Dengan memiliki harapan itu, Gin Liong sarungkan pedangnya lalu bergegas menghampiri ketempat Hok To Beng.

Belum tiba ditempat itu, Gin Liong sudah mendengar kedua iblis membela diri:

"Sudah banyak tahun siaute berdua tak pernah berkunjung untuk menghaturkan selamat kepada toa- suheng. Sungguh hati kami amat menyesal. Tadi siaute berdua bertemu dengan Mo sumoay. Belum sempat siaute menanyakan keadaan toa-suheng, Mo sumoay sudah marah2 dan mendamprat.

Mo Lan Hoa deliki mata dan melengking marah:

"Tutup mulutmu ! jangan ngaco belo tak keruan jual kebohongan. Apa yang kalian bicarakan ketika semalam berada dalam kota ? Apakah kalian pernah menanyakan kesehatan toa-suheng ? Dan tadipun, apa saja yang kalian ocehkan dihadapanku ?"

Kemudian nona itu menunjuk kearah Gin Liong yang sedang mendatangi katanya pula:

"Tanyakanlah kepada adikmu itu, apakah kalian tadi pernah bertanya tentang diri toa-suheng ? Hm..."
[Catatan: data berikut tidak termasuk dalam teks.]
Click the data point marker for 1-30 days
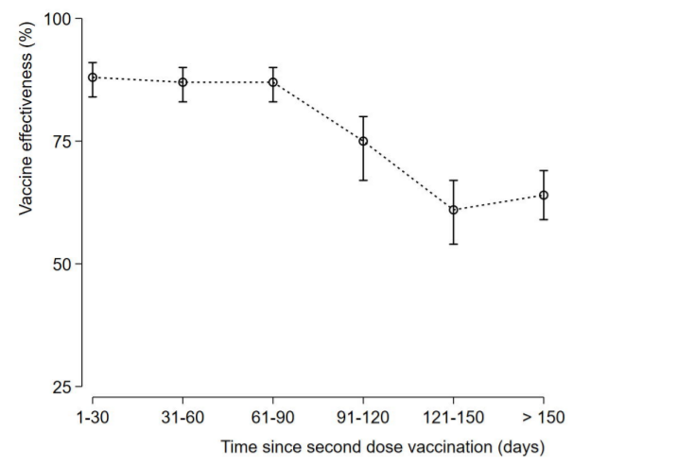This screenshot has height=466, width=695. (93, 78)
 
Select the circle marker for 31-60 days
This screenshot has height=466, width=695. (182, 82)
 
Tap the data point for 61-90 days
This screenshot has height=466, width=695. (273, 82)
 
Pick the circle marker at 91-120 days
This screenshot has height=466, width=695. (363, 141)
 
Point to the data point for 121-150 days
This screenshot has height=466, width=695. (454, 210)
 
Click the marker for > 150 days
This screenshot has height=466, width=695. (544, 196)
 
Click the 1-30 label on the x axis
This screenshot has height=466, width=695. (93, 416)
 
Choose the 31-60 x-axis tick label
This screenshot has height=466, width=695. (182, 416)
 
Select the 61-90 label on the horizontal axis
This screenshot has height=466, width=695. (273, 416)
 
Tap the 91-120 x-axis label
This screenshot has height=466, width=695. (363, 416)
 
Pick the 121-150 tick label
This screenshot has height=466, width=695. (454, 416)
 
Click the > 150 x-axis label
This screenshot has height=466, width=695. (543, 416)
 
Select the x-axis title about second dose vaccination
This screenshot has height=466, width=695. (383, 444)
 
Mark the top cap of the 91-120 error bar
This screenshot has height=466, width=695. (363, 116)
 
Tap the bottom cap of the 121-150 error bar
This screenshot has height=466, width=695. (454, 244)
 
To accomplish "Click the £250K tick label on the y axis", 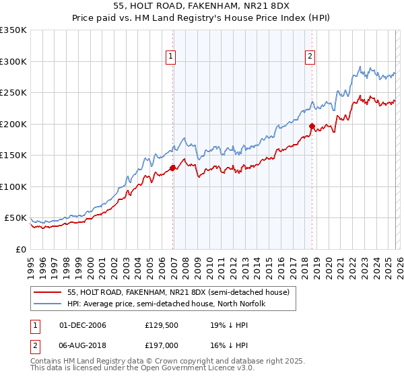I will (x=13, y=93).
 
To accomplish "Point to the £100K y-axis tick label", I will (x=13, y=186).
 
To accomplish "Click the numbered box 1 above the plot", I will (x=172, y=57).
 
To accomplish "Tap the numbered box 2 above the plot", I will (x=310, y=57).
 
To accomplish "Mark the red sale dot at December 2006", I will (x=172, y=168).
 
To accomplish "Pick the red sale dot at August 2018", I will (x=312, y=126).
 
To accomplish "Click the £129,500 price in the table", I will (x=160, y=325).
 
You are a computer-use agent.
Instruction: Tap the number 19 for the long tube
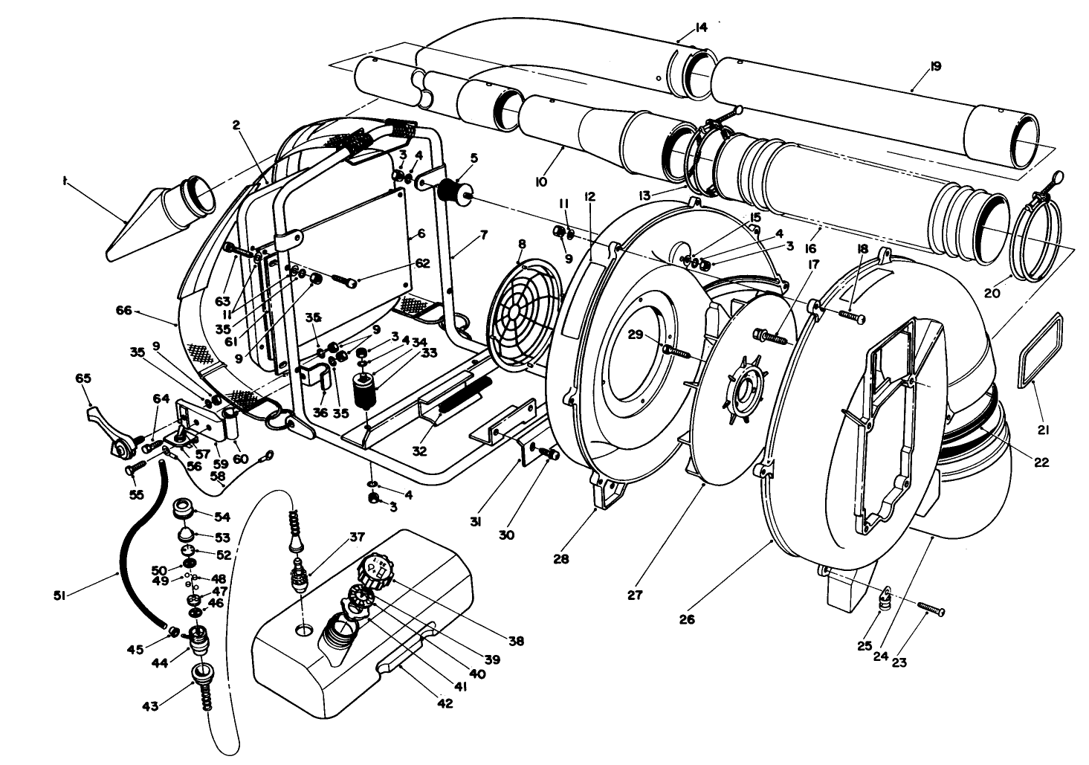[x=934, y=66]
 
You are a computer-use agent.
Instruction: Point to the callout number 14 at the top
[x=700, y=28]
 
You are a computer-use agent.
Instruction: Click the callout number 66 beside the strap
[x=124, y=311]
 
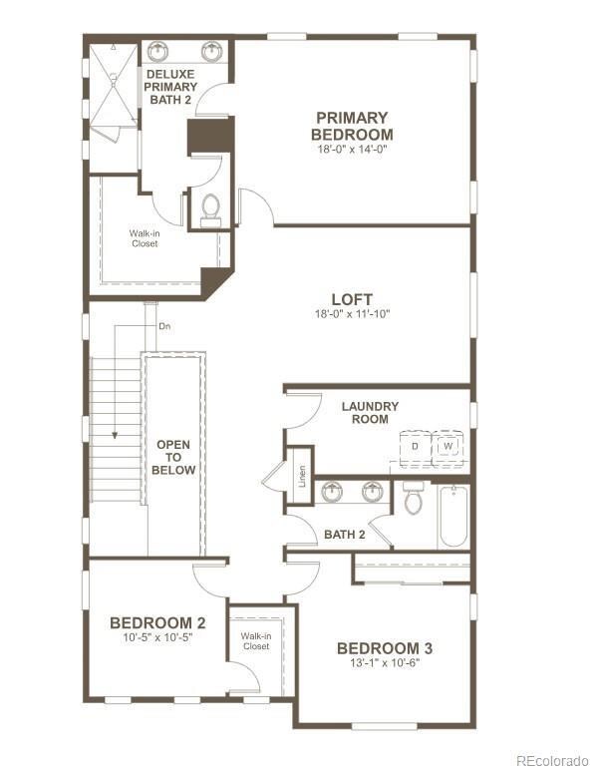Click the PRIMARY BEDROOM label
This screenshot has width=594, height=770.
click(x=351, y=126)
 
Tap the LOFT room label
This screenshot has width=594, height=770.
click(x=352, y=299)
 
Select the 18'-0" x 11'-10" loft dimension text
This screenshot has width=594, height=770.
click(x=352, y=314)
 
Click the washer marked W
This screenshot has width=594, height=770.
click(x=448, y=446)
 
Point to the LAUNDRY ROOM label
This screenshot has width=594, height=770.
click(x=370, y=413)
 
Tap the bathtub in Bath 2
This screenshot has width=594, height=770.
click(x=452, y=516)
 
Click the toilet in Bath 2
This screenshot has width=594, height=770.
click(x=413, y=499)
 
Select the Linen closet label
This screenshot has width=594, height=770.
click(x=299, y=476)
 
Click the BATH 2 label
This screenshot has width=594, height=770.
click(x=345, y=536)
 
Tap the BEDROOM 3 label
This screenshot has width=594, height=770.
click(x=384, y=647)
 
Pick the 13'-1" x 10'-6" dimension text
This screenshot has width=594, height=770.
click(x=384, y=662)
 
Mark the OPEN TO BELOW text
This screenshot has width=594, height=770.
click(x=173, y=457)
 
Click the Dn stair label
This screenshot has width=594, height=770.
click(x=163, y=326)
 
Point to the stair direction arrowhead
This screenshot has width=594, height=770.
click(x=115, y=435)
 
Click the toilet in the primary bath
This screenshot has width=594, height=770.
click(x=210, y=207)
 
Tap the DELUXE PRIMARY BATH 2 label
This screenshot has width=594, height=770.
click(x=169, y=87)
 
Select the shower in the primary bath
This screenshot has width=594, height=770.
click(x=111, y=86)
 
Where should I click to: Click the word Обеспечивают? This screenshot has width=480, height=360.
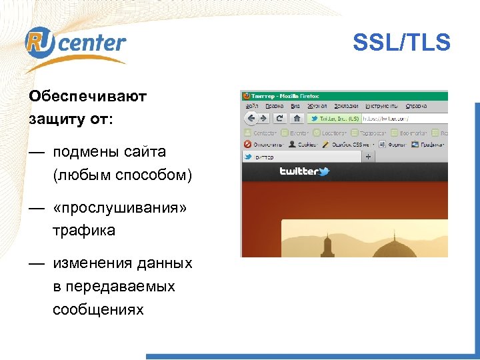click(87, 97)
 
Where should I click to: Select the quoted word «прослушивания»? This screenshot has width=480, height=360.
click(121, 208)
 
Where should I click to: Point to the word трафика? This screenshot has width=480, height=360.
click(84, 231)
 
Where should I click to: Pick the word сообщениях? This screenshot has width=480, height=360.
click(98, 310)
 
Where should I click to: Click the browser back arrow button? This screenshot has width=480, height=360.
click(251, 119)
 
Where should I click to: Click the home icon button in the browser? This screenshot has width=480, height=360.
click(297, 119)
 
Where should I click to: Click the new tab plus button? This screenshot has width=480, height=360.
click(368, 157)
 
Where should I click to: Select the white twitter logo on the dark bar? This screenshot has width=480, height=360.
click(304, 171)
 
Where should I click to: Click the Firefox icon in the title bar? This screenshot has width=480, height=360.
click(245, 95)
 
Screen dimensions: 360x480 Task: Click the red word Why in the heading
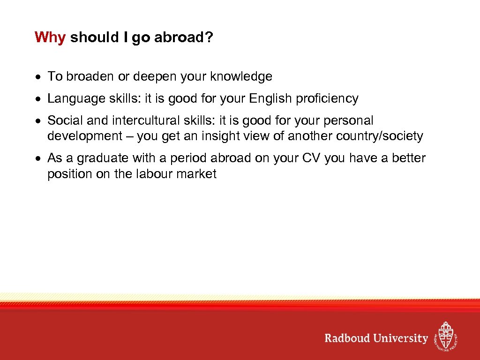(x=50, y=38)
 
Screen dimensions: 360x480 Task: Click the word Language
(x=76, y=98)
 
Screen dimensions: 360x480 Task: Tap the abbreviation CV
(x=310, y=158)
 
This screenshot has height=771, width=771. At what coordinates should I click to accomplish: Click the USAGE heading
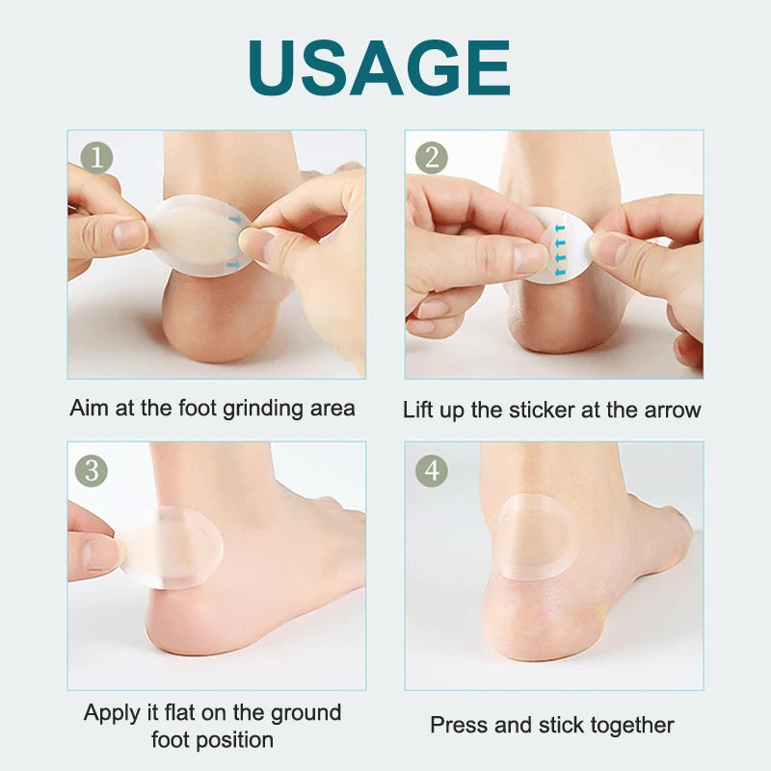(x=378, y=67)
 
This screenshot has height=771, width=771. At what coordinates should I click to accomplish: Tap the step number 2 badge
(x=431, y=157)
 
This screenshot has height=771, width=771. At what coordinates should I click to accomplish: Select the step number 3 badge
(x=93, y=469)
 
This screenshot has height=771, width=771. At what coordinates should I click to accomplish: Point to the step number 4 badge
(x=431, y=469)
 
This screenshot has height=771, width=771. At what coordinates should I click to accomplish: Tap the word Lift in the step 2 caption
(x=418, y=409)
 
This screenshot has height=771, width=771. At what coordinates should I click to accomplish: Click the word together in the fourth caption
(x=632, y=725)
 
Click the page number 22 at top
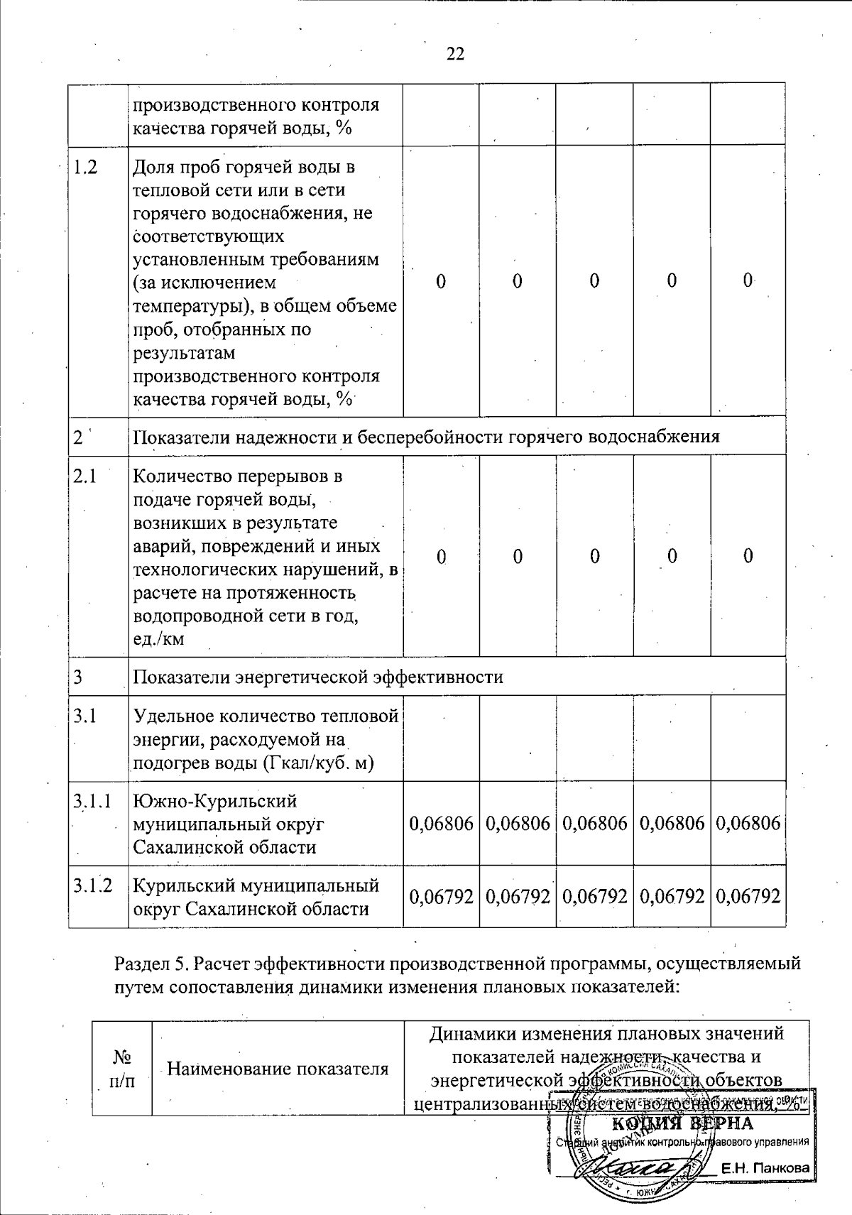tap(455, 53)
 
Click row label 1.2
tap(85, 167)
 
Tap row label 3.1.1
tap(92, 802)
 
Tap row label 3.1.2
tap(92, 886)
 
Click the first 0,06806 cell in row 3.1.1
tap(442, 824)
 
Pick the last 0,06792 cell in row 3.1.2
tap(748, 896)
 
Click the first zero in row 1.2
tap(441, 282)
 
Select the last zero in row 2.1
tap(748, 556)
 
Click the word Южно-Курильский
tap(215, 802)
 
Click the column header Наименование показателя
tap(278, 1068)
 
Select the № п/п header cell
tap(122, 1068)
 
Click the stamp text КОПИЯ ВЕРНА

Orang tua rambut pendek kerutkan dahi, ia  gerakkan pipa huncwe untuk menyentuh lembut Mo Lan Hwa seraya berkata: "Sudahlah, sudahlah. Katakan lebih dulu urusanmu baru nanti giliran mereka !"

Kemudian Hok To Beng acungkan pipanya kearah Gin Liong yang saat itu sudah tiba dan berada satu tombak jauhnya, bertanya pula kepada Mo Lan Hwa:

"Kapan engkau mendapatkan seorang adik laki budak itu

? siapakah she dan namanya ? Dimana tempat tinggalnya dan berapakah umurnya ? Cobalah engkau terangkan lebih dahulu."

Habis mencurahkan hujan pertanyaan, orang tua rambut pendek itu menengadah memandang langit dan pasang telinganya untuk mendengarkan keterangan Mo Lan Hwa. Sama sekali tak mengacuhkan kepada kedua iblis yang masih berlutut di tanah itu.

Gin Liong mendapat kesan bahwa rambut pendek Hok To Beng itu seorang tua yang tak mempedulikan segala adat peraturan Dengan mempunyai seorang toa-suheng semacam itu, sudah tentu Mo Lan Hwa menjadi seorang nona yang suka membawa kemauan sendiri dan bebas tingkah lakunya !

Tampak Mo Lan Hwa melongo, wajahnya merah jengah. Sepasang biji matanya yang besar, berkeliaran Tiba2 ia tertawa lalu melambai Gin Liong.

"Adik, kemarilah," serunya "cobalah engkau tuturkan satu demi satu kepada toa- suheng."

Gin Liong terpaksa tertawa walaupun seperti orang meringis, Demi hendak mengetahui asal usul orang tua kurus dan orang tua jenggot indah itu, terpaksa ia tebalkan muka menghampiri. Melihat perawakan Gin Liong dan sepasang matanya yang bundar bersinar, diam2 orang tua rambut pendek itu terkejut.

"Bakat yang luar biasa bagusnya. Kelak anak ini tentu menjadi tokoh persilatan yang cemerlang di angkasa persilatan," diam2 Hok Tek Bong menimbang dalam hati.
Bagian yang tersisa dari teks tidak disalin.